Please give the number of lines in the records below that include "computer", with no other output.

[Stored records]
Start of Block
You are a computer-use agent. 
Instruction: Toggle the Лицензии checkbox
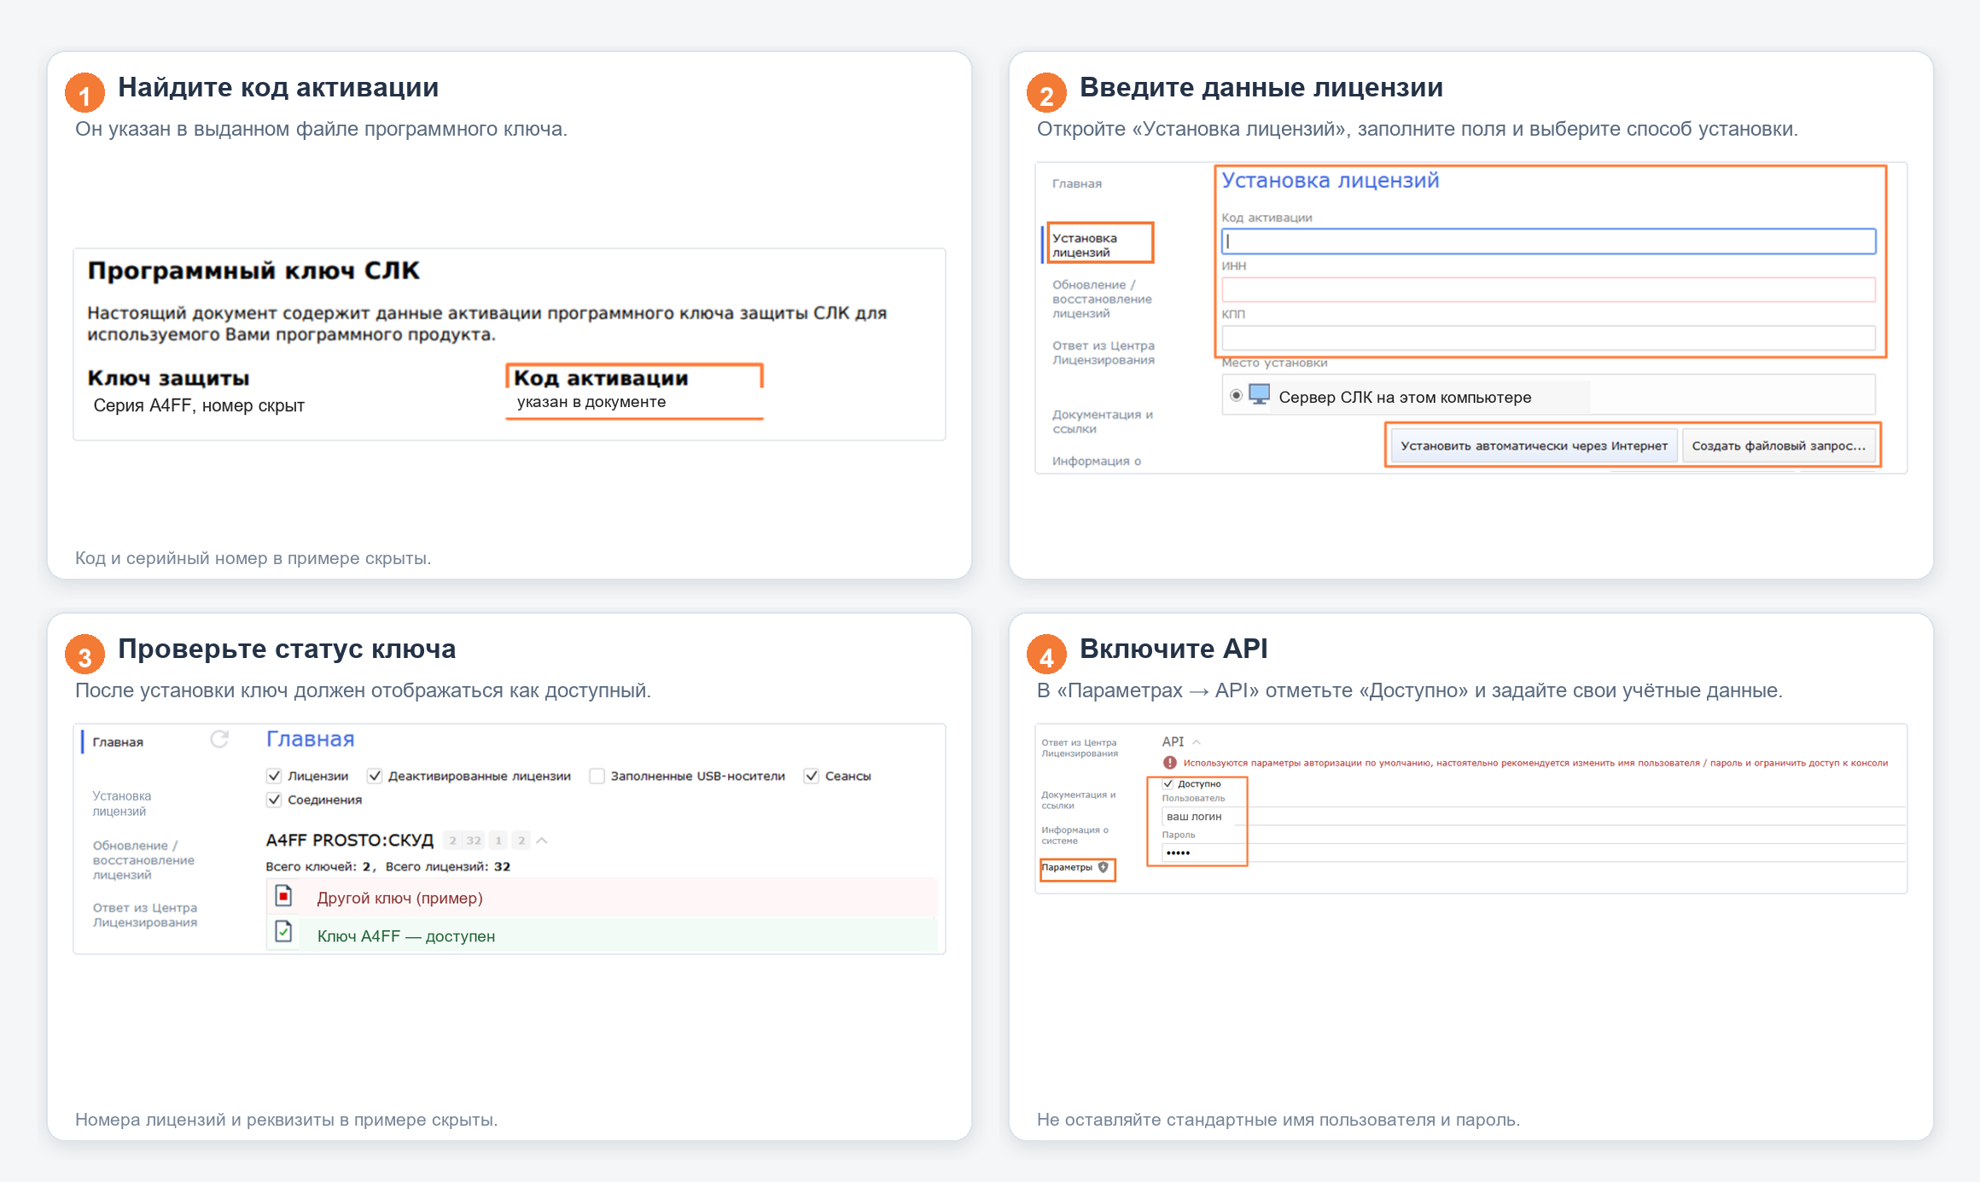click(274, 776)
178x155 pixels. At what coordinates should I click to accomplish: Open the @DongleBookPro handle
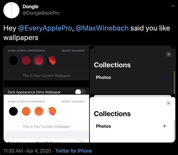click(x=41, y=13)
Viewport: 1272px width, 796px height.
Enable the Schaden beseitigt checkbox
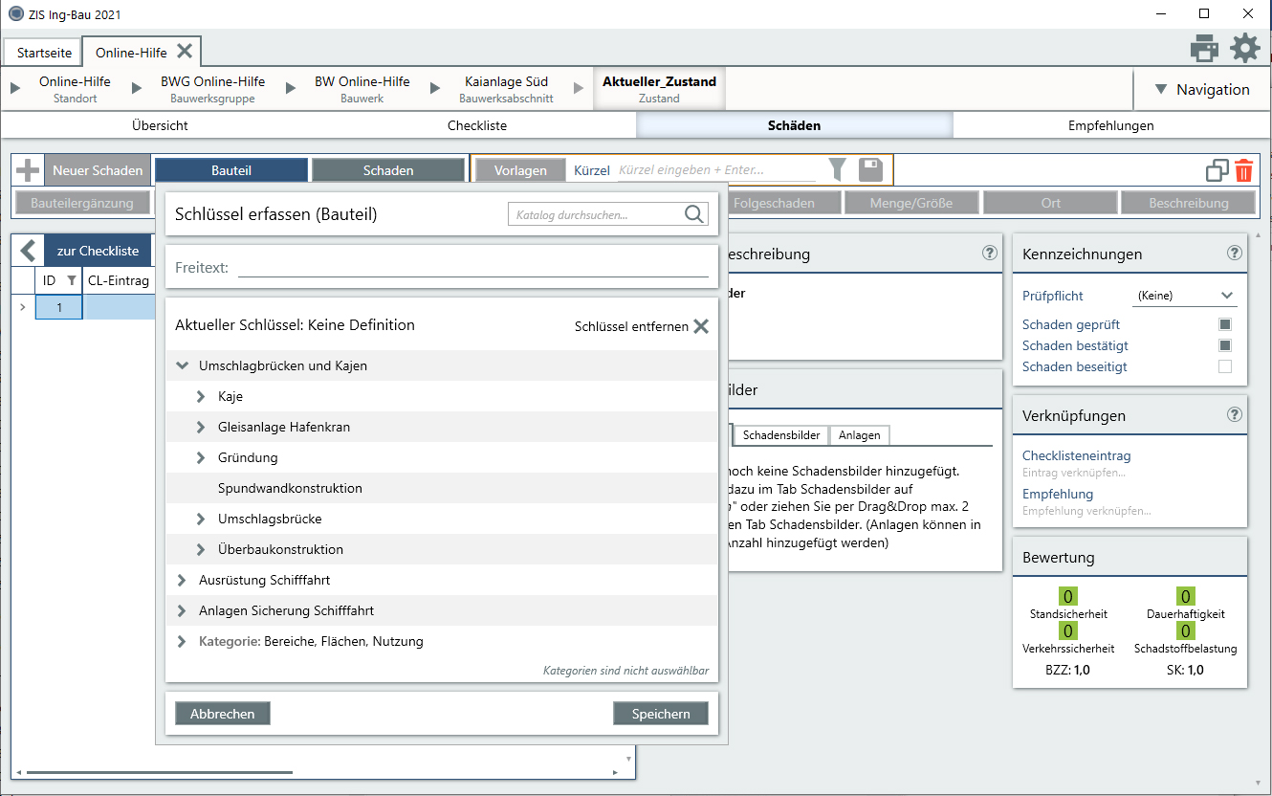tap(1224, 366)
End of Block
Start of Block
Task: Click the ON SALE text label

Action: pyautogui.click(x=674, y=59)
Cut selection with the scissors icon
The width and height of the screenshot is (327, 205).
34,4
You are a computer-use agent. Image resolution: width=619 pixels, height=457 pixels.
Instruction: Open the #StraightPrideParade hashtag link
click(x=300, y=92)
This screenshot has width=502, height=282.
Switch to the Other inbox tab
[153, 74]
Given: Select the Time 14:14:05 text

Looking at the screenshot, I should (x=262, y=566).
End of Block
* _YOUR SOLUTION_
2